WORK INSTRUCTIONS:
Please list every year written as a four-digit number in the property rights text, in the order they appear.

··· TEXT EXTRACT ···

Private property rights was a tenet of our founding fathers. An individual's right to keep what was his was a basic principal that our founding fathers considered sacred and inviolable.
"That alone is a just government which impartially secures to every man whatever is his own."
~James Madison (circa 1792)
James Madison was the author of the 5th Amendment and I think it is clear what he meant by "nor shall private property be taken for public use, without just compensation." In the era of the late 18th century there was very little discussion about property rights - most likely because everyone of the time had the same perceptions.
However, in 2005, when the Supreme Court decided Kelo v. City of New London, the Court effectively allowed the State to take private property and give it to someone else. Justice O'Connor, in a strong dissenting opinion, said that they effectively deleted the words "for public use" from the Takings Clause of the 5th Amendment.
How have we moved so far from our framers intent to protect individual property rights?
If you aren't familiar with Kelo, some background is in order. The City of New London, Connecticut was home to the Naval Undersea Warfare Center and the federal government closed the base in 1996. By 1998, the unemployment rate in New London was double the average of the State and the population was at its lowest level since 1920 - just under 24,000.

··· DATA LINES ···

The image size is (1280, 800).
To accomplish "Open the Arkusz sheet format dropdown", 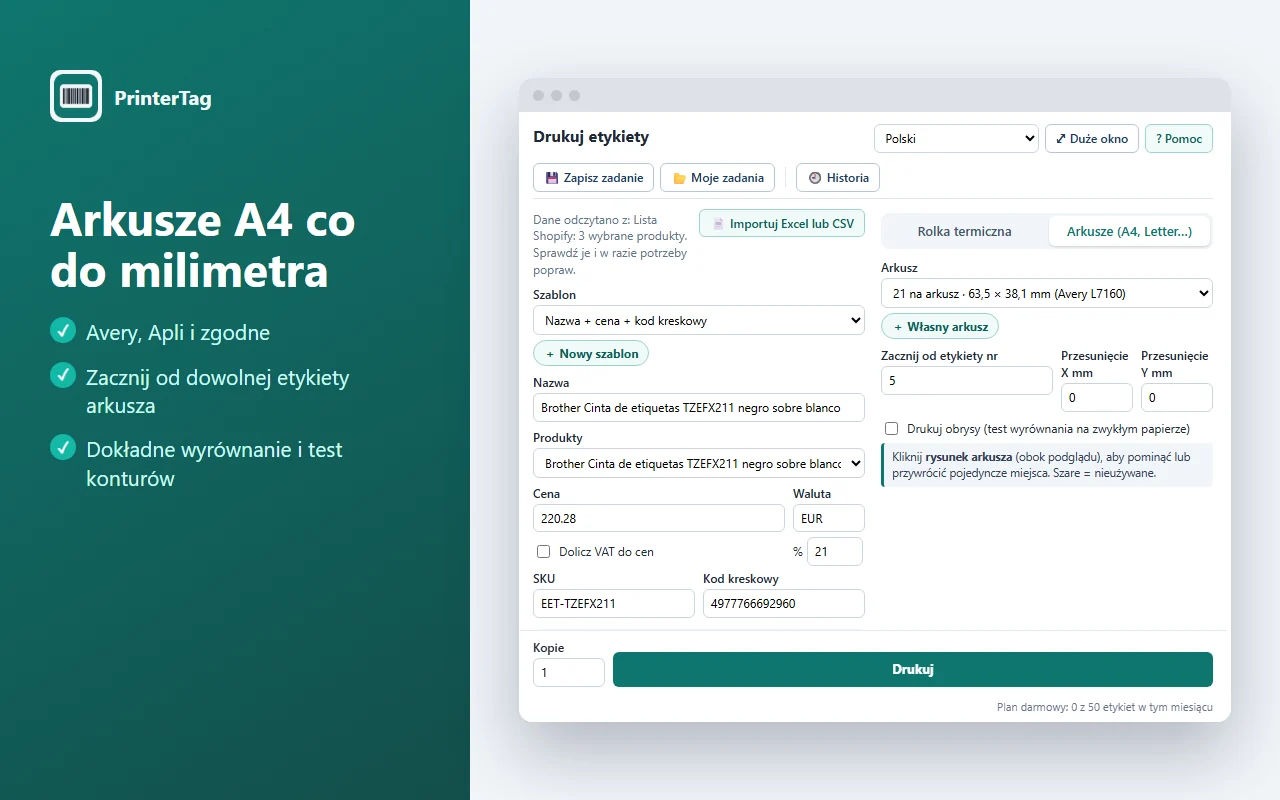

···

OUTPUT:
1792, 2005, 1996, 1998, 1920